Вывод Сиркова выглядит наиболее убедительно. Если в конце 1939 г. и в начале 1940 г. утверждается линия «шагания в ногу с Германией» при неучастии в военном конфликте, то в апреле—октябре 1940 г., когда фашистский блок одерживает крупные военные победы, Болгария уже ориентируется на частичную реализацию своих ревизионистских требований при поддержке Германии. Болгарское правительство придерживается уже тезиса о «невоюющей», а не «нейтральной» стране. Однако это еще не значит, что Болгария фатально обречена на вступление в войну на стороне Германии.

При выработке внешнеполитического курса Болгарии первостепенную роль играл царь Борис III, сосредоточивший в 1935 г. в своих руках непосредственное управление страной. Еще накануне войны Бориса мучила противоречивость складывавшейся ситуации. С одной стороны, он намеревался сделать все возможное, чтобы Болгария осталась в стороне от надвигавшейся бури. Он хорошо помнил военную катастрофу 1918 г., когда его страна выступала в союзе с Германией. С другой стороны, Борис понимал, что именно новая мировая война, которой он так боялся, может взорвать Версальскую систему, ликвидировать статус кво, являвшийся последствием Нейиского мира, жестоко несправедливого в глазах почти каждого болгарина. Поэтому было бы нереалистичным не видеть определенной симпатии в болгарском обществе к германскому ревизионизму. Однако учитывая то обстоятельство, что все соседние государства были объединены против Болгарии в пакты и союзы (именно с целью сохранения статус кво), София говорила о своих ревизионистских устремлениях очень осторожно, всегда при этом подчеркивая, что она выступает лишь за мирное их разрешение.

------------------------------------

КОРОТКОЕ ЗАДАНИЕ 1: Перепишите без изменений часть фрагмента о Болгарии, которая начинается со слов «Вывод Сиркова выглядит» и заканчивается словами «на стороне Германии.».
КОРОТКОЕ ЗАДАНИЕ 2:
Ответьте на вопросы по фрагменту о Болгарии.
(a) В каком году Борис III сосредоточил в своих руках непосредственное управление страной?
(b) Какого тезиса придерживалось болгарское правительство в апреле—октябре 1940 г.?
(c) Какую военную катастрофу хорошо помнил Борис?
КОРОТКОЕ ЗАДАНИЕ 3: Напишите продолжение фрагмента о Болгарии, начиная сразу после его последнего предложения.
Приведенные дальше данные никак не связаны с фрагментом о Болгарии.

ПРЕДСТАВЛЕННЫЕ ДАННЫЕ:
------------------------------------

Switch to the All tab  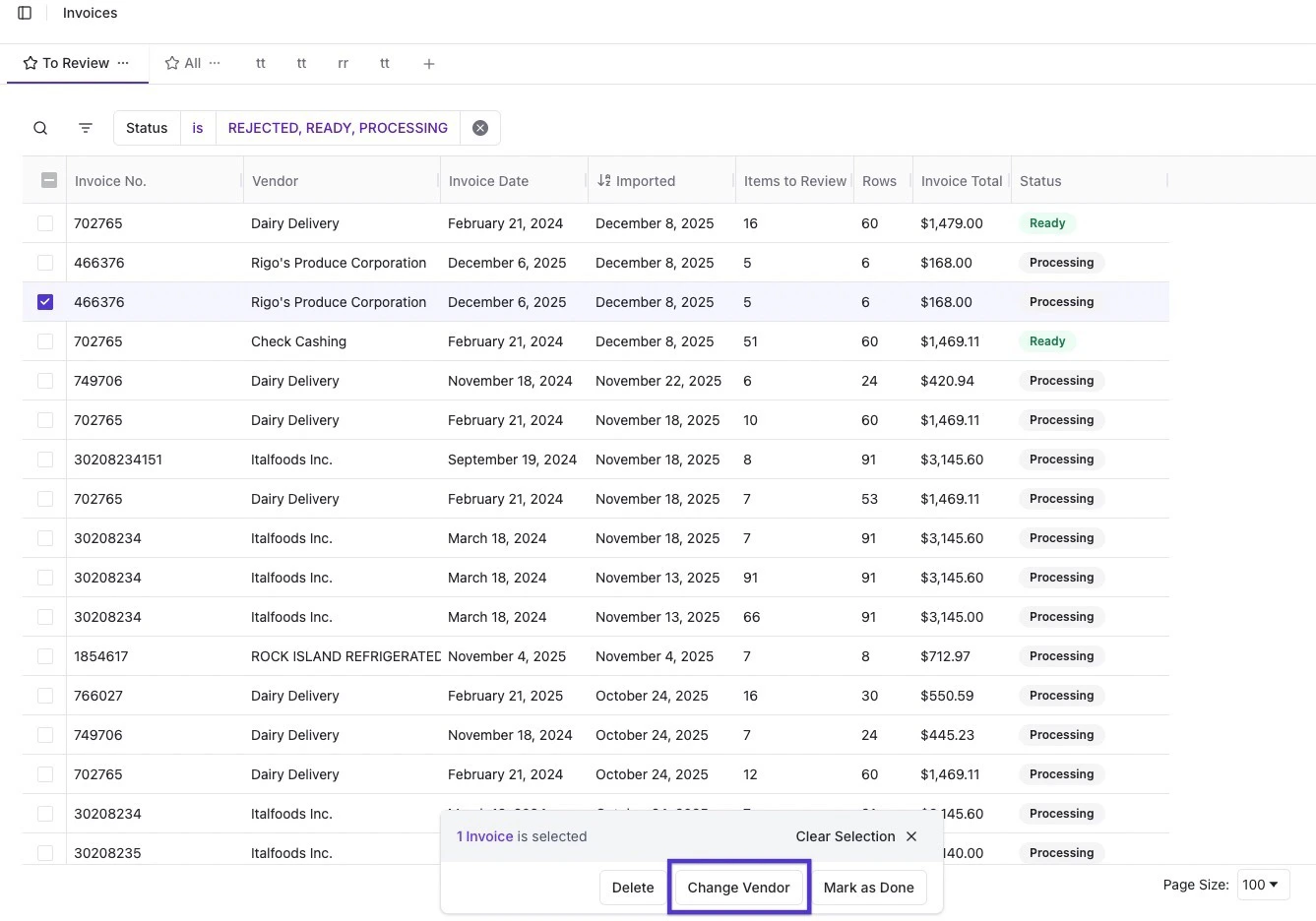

------------------------------------

ОЖИДАЕМЫЙ ОТВЕТ 1:
Вывод Сиркова выглядит наиболее убедительно. Если в конце 1939 г. и в начале 1940 г. утверждается линия «шагания в ногу с Германией» при неучастии в военном конфликте, то в апреле—октябре 1940 г., когда фашистский блок одерживает крупные военные победы, Болгария уже ориентируется на частичную реализацию своих ревизионистских требований при поддержке Германии. Болгарское правительство придерживается уже тезиса о «невоюющей», а не «нейтральной» стране. Однако это еще не значит, что Болгария фатально обречена на вступление в войну на стороне Германии.

ОЖИДАЕМЫЙ ОТВЕТ 2:
(a) В 1935 г.
(b) Тезиса о «невоюющей», а не «нейтральной» стране.
(c) Катастрофу 1918 г., когда Болгария выступала в союзе с Германией.

ОЖИДАЕМЫЙ ОТВЕТ 3:
Национал-социалистическая Германия была носителем тех тенденций в европейской политике, от усиления которых Болгария объективно могла ожидать выполнения своих ревизионистских требований, прежде всего возвращения Южной Добруджи Румынией и получения выхода к Эгейскому морю от Греции. Тем не менее, осторожный царь Борис пытался избежать рискованного одностороннего выбора. Решение своих территориальных проблем Болгария стремилась искать в договоренности с несколькими великими державами. Большие надежды в этом плане болгарский монарх возлагал на заключенный 23 августа 1939 г. советско-германский пакт о ненападении.

Уже в мае 1939 г. Болгария выступила посредником намечавшегося германо-советского сближения. Болгарский посланник в Берлине П. Драганов сообщил временному поверенному в делах СССР в Германии Г.А. Астахову, что государственный секретарь «третьего рейха» Э. Вайцзеккер обратился к нему с просьбой передать Астахову, что Германия готова к политическим и экономическим переговорам с СССР5. Месяцем позже к посредничеству Драганова прибегла уже советская сторона, чтобы передать германскому МИДу условия советско-германской сделки. Драганов сообщил 15 июня 1939 г. заместителю госсекретаря МИДа Германии К.-Э. Берману о позиции Москвы: если Германия сделает заявление, что она не нападет на СССР, или если она заключит с ним пакт о ненападении, то Советский Союз откажется от заключения договора с Англией. При этом Драганов дал Берману понять, что Болгария проявляет большую заинтересованность в германо-советском пакте и в связанной с ним уступке Бессарабии Советскому Союзу6. В заключении советско-германского пакта болгарское правительство видело весьма благоприятное для себя решение, предоставлявшее Болгарии возможность сближения и сотрудничества с обеими странами, от которых, по мнению болгарских властей, зависело разрешение территориальных вопросов Болгарии.

Исследователи, в той ли иной мере касавшиеся вопроса о восприятии в Болгарии советско-германского пакта, единодушны в признании того, что пакт был встречен одобрительно как широкими народными массами, так и прогермански настроенным правительством Г. Кьосеиванова7. Последний выразил свое удовлетворение этим событием перед германским посланником в Софии: «Заключение германо-советского пакта убедило также прежних противников "шагания в ногу"8 Болгарии с Германией в правильности политики болгарского правительства. Вся страна восприняла пакт с радостью и большим облегчением»9. Кьосеиванов высказал надежду, что теперь и Турция пересмотрит свою политику. Немецкие наблюдатели также сообщали в своих донесениях из Софии, что советско-германский договор был воспринят болгарским населением восторженно, многие отмечали это событие как праздник, как успех Болгарии10.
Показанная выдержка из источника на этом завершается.